START EXTRACTED ENTRIES
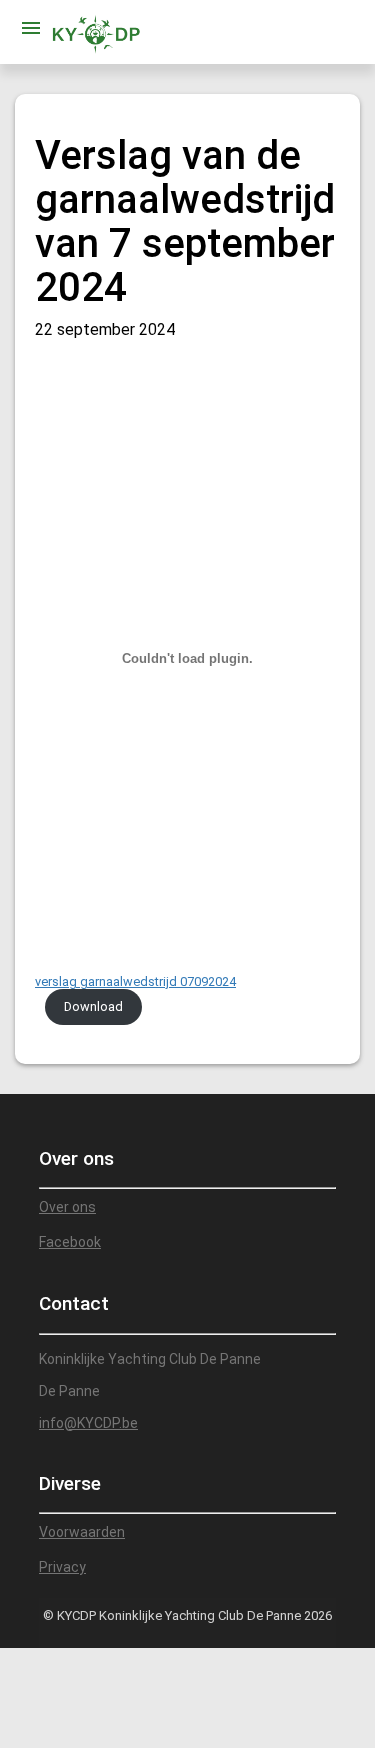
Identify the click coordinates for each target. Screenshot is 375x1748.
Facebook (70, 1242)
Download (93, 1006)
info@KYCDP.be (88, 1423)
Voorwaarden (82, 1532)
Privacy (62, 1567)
END EXTRACTED ENTRIES
START EXTRACTED ENTRIES
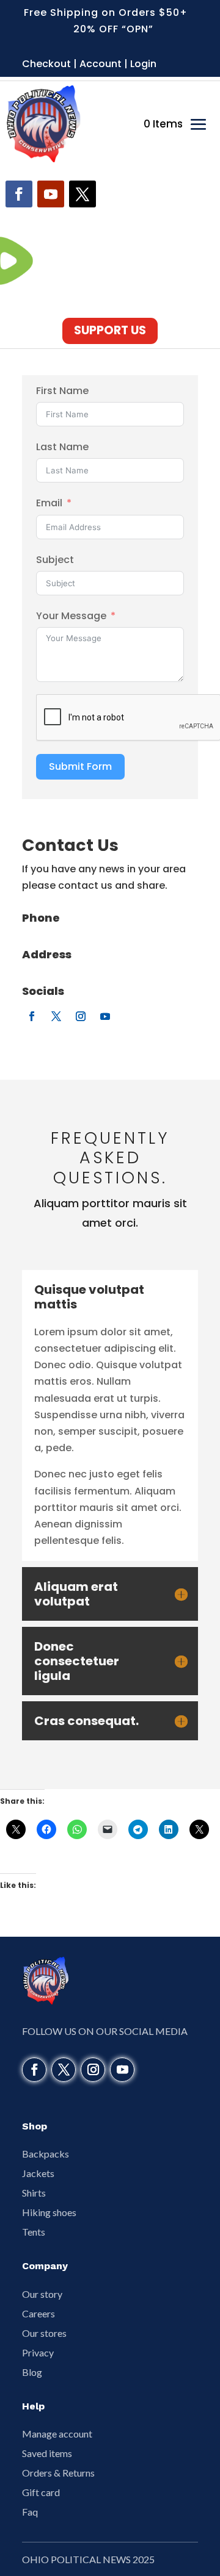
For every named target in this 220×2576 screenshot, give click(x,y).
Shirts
END EXTRACTED ENTRIES
◆ EXERCISE INSTRUCTIONS: From the material above, set down exactly the lines starting at the one with "Identify the click" and ending at the one with "Privacy (62, 1567)", end lines included.

◆ RESPONSE TO THIS EXERCISE:
Identify the click coordinates for each target. Screenshot is 375x1748.
Facebook (70, 1242)
Download (93, 1006)
info@KYCDP.be (88, 1423)
Voorwaarden (82, 1532)
Privacy (62, 1567)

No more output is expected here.